=== TAREAS ===
1) Enumera los usuarios que firman los mensajes encabezados con nombre y fecha en el hilo del foro, junto con la fecha de cada uno.
2) Según el hilo del foro, ¿por qué conviene comprobar que los transistores de salida sean originales antes de armar la unidad?

=== TEXTO DE LECTURA ===

El de los ventiladores es uno de ELEKTOR. Te paso el pdf porque no recuerdo haberlo subido al foro. 

saludos y suerte en el armado de la potencia!!

Puedes subir fotos del equipo terminado en el subforo https://www.forosdeelectronica.com/f31/fotos-amplificadores-hechos-casa-13123/

Juan José.


----------



## fabio1 (Abr 22, 2012)

Juan Jose dijo:


> El de los ventiladores es uno de ELEKTOR. Te paso el pdf porque no recuerdo haberlo subido al foro.
> 
> saludos y suerte en el armado de la potencia!!
> 
> ...



Gracias por el aporte,voy a tratar de armar la potencia y voy a nesesitar su ayuda para calibrar las bias soy nuevo con el tema de calibraciones.Saludos


----------



## Juan Jose (Abr 23, 2012)

Antes de armar esta unidad, te recomiendo verificar que los tr de salida sean originales. Es muy sencible a este tema ya que con transistores truchos te va a dar un dolor de cabeza seguro. 
Los originales no se consiguen mas ya que Toshiva los discontinuó por el tema de los falsos. 
Consigue los 2SA1302 y 2SC5200 pero TOSHIVA originales. No son baratos (salen algo de 5 dólares cada uno). 

Suerte

Juan José.


----------



## mcou (Abr 25, 2012)

Arthas dijo:


> bueno publico la qsc mx700 para quien la quiera armar y para el compañero tecnimix
> 
> saludos
> 
> opps R24 en los componentes es de 200 ohm se me paso al momento de imprimir




hermano a ese circuito no hay que hacerle mas nada todo esta correcto así como estas???

=== DATOS RECOPILADOS ===

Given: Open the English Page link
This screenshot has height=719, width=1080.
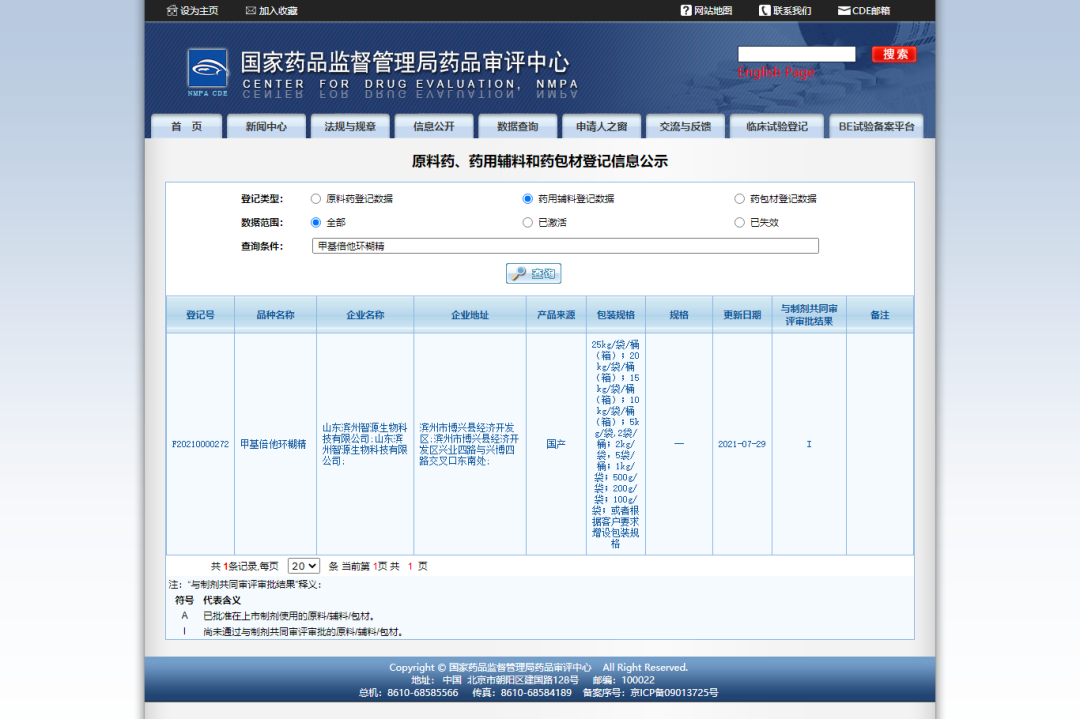Looking at the screenshot, I should point(776,73).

=== RESPUESTAS ===
1)
fabio1 (Abr 22, 2012)
Juan Jose (Abr 23, 2012)
mcou (Abr 25, 2012)

2) La unidad es muy sensible a ese tema, y con transistores falsos ("truchos") dará problemas con seguridad.